§ HOW TO COMPLETE THIS TASK: Reproduce the data that follows precisely.

§ DATA EXTRACT:
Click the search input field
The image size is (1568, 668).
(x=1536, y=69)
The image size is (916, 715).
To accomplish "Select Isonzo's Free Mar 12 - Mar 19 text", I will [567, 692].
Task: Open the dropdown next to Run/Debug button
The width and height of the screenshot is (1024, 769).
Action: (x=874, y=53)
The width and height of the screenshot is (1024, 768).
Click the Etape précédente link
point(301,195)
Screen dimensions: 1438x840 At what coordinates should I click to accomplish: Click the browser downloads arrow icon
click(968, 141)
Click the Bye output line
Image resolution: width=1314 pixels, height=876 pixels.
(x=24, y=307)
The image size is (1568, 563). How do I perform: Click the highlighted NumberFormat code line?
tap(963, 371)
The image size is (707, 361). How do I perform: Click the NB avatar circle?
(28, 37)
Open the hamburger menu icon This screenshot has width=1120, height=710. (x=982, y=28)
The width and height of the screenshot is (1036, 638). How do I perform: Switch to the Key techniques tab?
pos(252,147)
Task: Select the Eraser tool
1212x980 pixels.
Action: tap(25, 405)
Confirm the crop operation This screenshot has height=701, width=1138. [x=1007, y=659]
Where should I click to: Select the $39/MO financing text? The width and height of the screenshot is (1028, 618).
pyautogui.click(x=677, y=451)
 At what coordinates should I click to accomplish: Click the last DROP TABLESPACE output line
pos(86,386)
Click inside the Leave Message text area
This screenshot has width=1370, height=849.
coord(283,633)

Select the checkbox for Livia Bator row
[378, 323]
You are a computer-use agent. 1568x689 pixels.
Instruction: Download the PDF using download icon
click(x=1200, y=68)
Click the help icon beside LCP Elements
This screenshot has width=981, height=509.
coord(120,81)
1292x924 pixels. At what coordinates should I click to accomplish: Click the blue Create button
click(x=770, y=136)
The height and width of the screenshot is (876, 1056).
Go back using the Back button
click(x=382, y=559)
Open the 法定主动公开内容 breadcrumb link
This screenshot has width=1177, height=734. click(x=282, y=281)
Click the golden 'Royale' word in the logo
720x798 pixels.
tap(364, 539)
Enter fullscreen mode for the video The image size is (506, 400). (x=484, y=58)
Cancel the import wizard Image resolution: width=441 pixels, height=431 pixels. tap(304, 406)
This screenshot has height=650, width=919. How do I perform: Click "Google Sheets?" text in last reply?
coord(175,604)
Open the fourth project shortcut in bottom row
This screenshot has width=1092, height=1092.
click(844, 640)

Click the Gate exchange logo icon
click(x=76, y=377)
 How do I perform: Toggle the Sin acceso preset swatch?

§ TASK ANSWER:
Click the search input field
The image size is (1568, 668).
(x=1536, y=69)
The image size is (916, 715).
To accomplish "Select Isonzo's Free Mar 12 - Mar 19 text", I will [567, 692].
Task: Open the dropdown next to Run/Debug button
The width and height of the screenshot is (1024, 769).
Action: (x=874, y=53)
The width and height of the screenshot is (1024, 768).
Click the Etape précédente link
point(301,195)
Screen dimensions: 1438x840 At what coordinates should I click to accomplish: Click the browser downloads arrow icon
click(968, 141)
Click the Bye output line
Image resolution: width=1314 pixels, height=876 pixels.
(x=24, y=307)
The image size is (1568, 563). How do I perform: Click the highlighted NumberFormat code line?
tap(963, 371)
The image size is (707, 361). How do I perform: Click the NB avatar circle?
(28, 37)
Open the hamburger menu icon This screenshot has width=1120, height=710. (x=982, y=28)
The width and height of the screenshot is (1036, 638). How do I perform: Switch to the Key techniques tab?
pos(252,147)
Task: Select the Eraser tool
1212x980 pixels.
Action: tap(25, 405)
Confirm the crop operation This screenshot has height=701, width=1138. [x=1007, y=659]
Where should I click to: Select the $39/MO financing text? The width and height of the screenshot is (1028, 618).
pyautogui.click(x=677, y=451)
 At what coordinates should I click to accomplish: Click the last DROP TABLESPACE output line
pos(86,386)
Click inside the Leave Message text area
This screenshot has width=1370, height=849.
coord(283,633)

Select the checkbox for Livia Bator row
[378, 323]
You are a computer-use agent. 1568x689 pixels.
Instruction: Download the PDF using download icon
click(x=1200, y=68)
Click the help icon beside LCP Elements
This screenshot has width=981, height=509.
coord(120,81)
1292x924 pixels. At what coordinates should I click to accomplish: Click the blue Create button
click(x=770, y=136)
The height and width of the screenshot is (876, 1056).
Go back using the Back button
click(x=382, y=559)
Open the 法定主动公开内容 breadcrumb link
This screenshot has width=1177, height=734. click(x=282, y=281)
Click the golden 'Royale' word in the logo
720x798 pixels.
tap(364, 539)
Enter fullscreen mode for the video The image size is (506, 400). (x=484, y=58)
Cancel the import wizard Image resolution: width=441 pixels, height=431 pixels. tap(304, 406)
This screenshot has height=650, width=919. How do I perform: Click "Google Sheets?" text in last reply?
coord(175,604)
Open the fourth project shortcut in bottom row
This screenshot has width=1092, height=1092.
click(844, 640)

Click the Gate exchange logo icon
click(x=76, y=377)
 How do I perform: Toggle the Sin acceso preset swatch?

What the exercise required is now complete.